For instance, if we append a character "dot below" (code \u0323), then we'll have "S with dots above and below": Ṩ.

For example:

alert( 'S\u0307\u0323' ); // Ṩ

This provides great flexibility, but also an interesting problem: two characters may visually look the same, but be represented with different Unicode compositions.

For instance:

let s1 = 'S\u0307\u0323'; // Ṩ, S + dot above + dot below
let s2 = 'S\u0323\u0307'; // Ṩ, S + dot below + dot above

alert( `s1: ${s1}, s2: ${s2}` );

alert( s1 == s2 ); // false though the characters look identical (?!)

To solve this, there exists a "Unicode normalization" algorithm that brings each string to the single "normal" form.

It is implemented by str.normalize().

alert( "S\u0307\u0323".normalize() == "S\u0323\u0307".normalize() ); // true

It's funny that in our situation normalize() actually brings together a sequence of 3 characters to one: \u1e68 (S with two dots).

alert( "S\u0307\u0323".normalize().length ); // 1

alert( "S\u0307\u0323".normalize() == "\u1e68" ); // true

In reality, this is not always the case.
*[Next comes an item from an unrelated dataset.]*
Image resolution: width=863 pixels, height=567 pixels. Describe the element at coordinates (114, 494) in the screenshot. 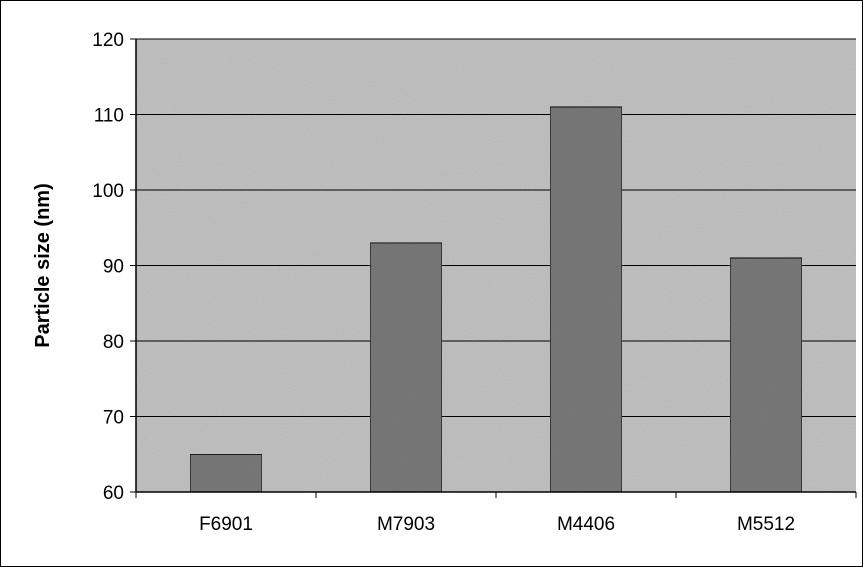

The reason being that the symbol is "common enough", so UTF-16 creators included it in the main table and gave it the code.

If you want to learn more about normalization rules and variants -- they are described in the appendix of the Unicode standard: Unicode Normalization Forms, but for most practical purposes the information from this section is enough.

Summary

  • There are 3 types of quotes. Backticks allow a string to span multiple lines and embed expressions ${…}.
  • Strings in JavaScript are encoded using UTF-16.
  • We can use special characters like \n and insert letters by their Unicode using \u....
  • To get a character, use: [].
  • To get a substring, use: slice or substring.
  • To lowercase/uppercase a string, use: toLowerCase/toUpperCase.
  • To look for a substring, use: indexOf, or includes/startsWith/endsWith for simple checks.
  • To compare strings according to the language, use: localeCompare, otherwise they are compared by character codes.

There are several other helpful methods in strings:

  • str.trim() -- removes ("trims") spaces from the beginning and end of the string.
  • str.repeat(n) -- repeats the string n times.
  • ...and more to be found in the manual.

Strings also have methods for doing search/replace with regular expressions. But that's big topic, so it's explained in a separate tutorial section info:regular-expressions.